▶ [Written problem A]:
Decide whether each of the following statements agrees with the text on chemical practices in Ancient Egypt: (i) Egyptian Blue was the only pigment the Ancient Egyptians synthesized; (ii) the author studied for her PhD in Cairo; (iii) the Ancient Egyptians could control the pH of a solution. Answer yes or no for each, quoting the deciding words of the text.

▶ [Selected extract]:
···

Snapshots of chemical practices in Ancient Egypt

  • Jehane Ragai Emeritus Professor of Chemistry, The American University in Cairo, 37, Sedley Taylor road, CB28PN, Cambridge, UK
Keywords: ancient egyptians, chemical synthesis, Egyptian Blue, Kohl, scientific method

Abstract

This article gives a historical overview of a number of chemical practices carried out by the Ancient Egyptians and shows that beyond being purely empirical, in more than one instance their methods suggest an understanding of the rudiments of modern day chemistry. A close analysis of some of their preparations indicates that Ancient Egyptians were familiar with the principles of oxidation and reduction, could control the pH of a solution and were successful in preparing novel compounds through a controlled technology of chemical synthesis. In the latter endeavor it is shown that these Ancient people embraced the scientific method, preceding Aristotle’s rejection in Ancient Greece of a purely deductive approach to scientific enquiry. Egyptian Blue, the only pigment synthesized by the Ancient Egyptians is also discussed, and attention is drawn to its potential future contributions to modern high-tech applications.

Author Biography

Jehane Ragai, Emeritus Professor of Chemistry, The American University in Cairo, 37, Sedley Taylor road, CB28PN, Cambridge, UK

Dr. Ragai, a surface scientist who studied for her PhD in London, is an emeritus Professor of Chemistry at the American University in Cairo.

···

Element lookup entries
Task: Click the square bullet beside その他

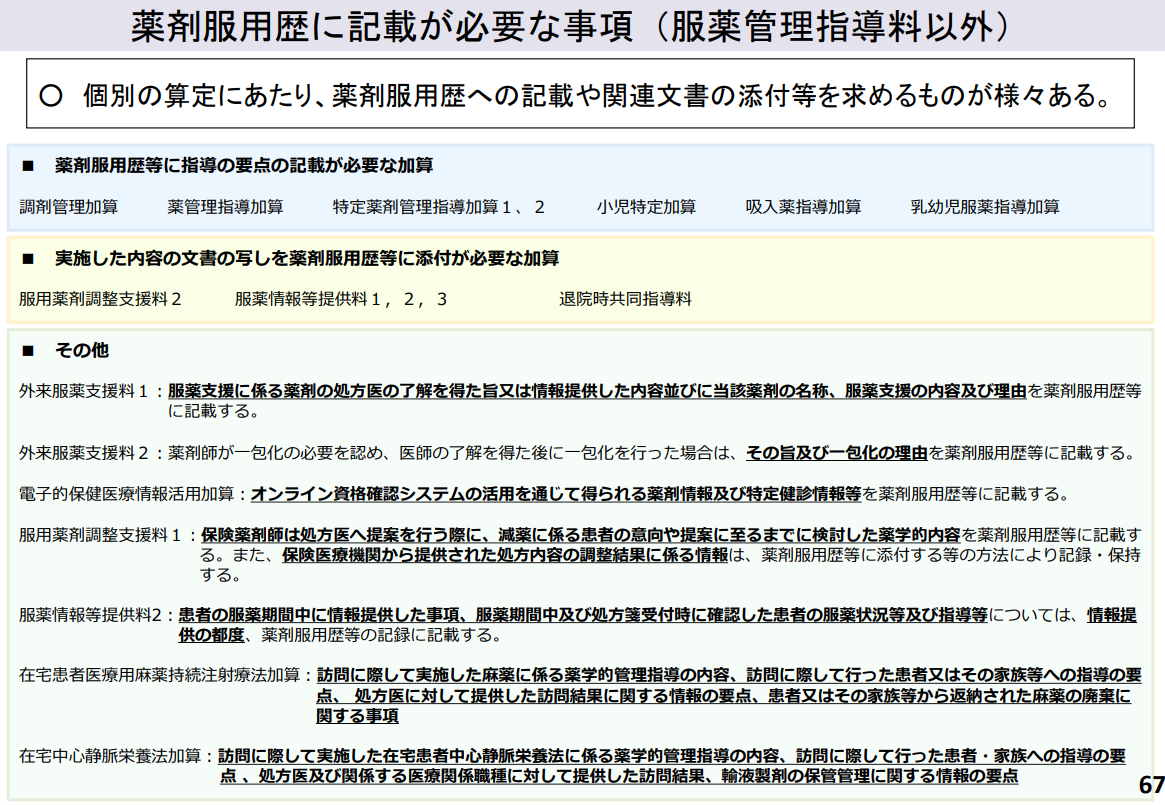Action: click(x=27, y=351)
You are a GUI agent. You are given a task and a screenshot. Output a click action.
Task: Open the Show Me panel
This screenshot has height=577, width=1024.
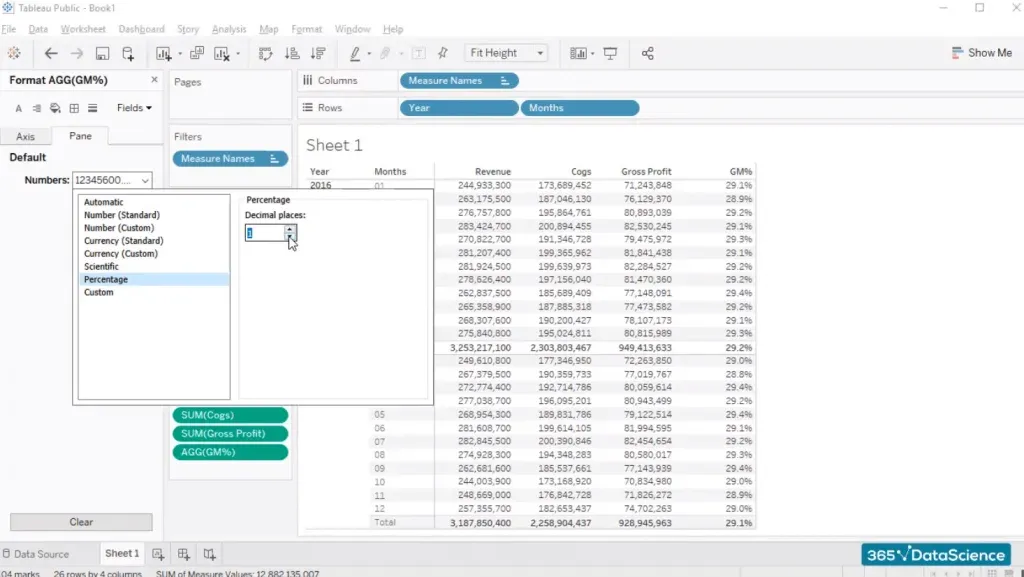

···

▶ [Written problem B]:
Gather every line of the entries that contains the word "screenshot", and copy each one in full.

▶ [Answer A]:
(i) Yes: "Egyptian Blue, the only pigment synthesized by the Ancient Egyptians"
(ii) No: "a surface scientist who studied for her PhD in London"
(iii) Yes: "could control the pH of a solution"

▶ [Answer B]:
You are a GUI agent. You are given a task and a screenshot. Output a click action.
This screenshot has height=577, width=1024.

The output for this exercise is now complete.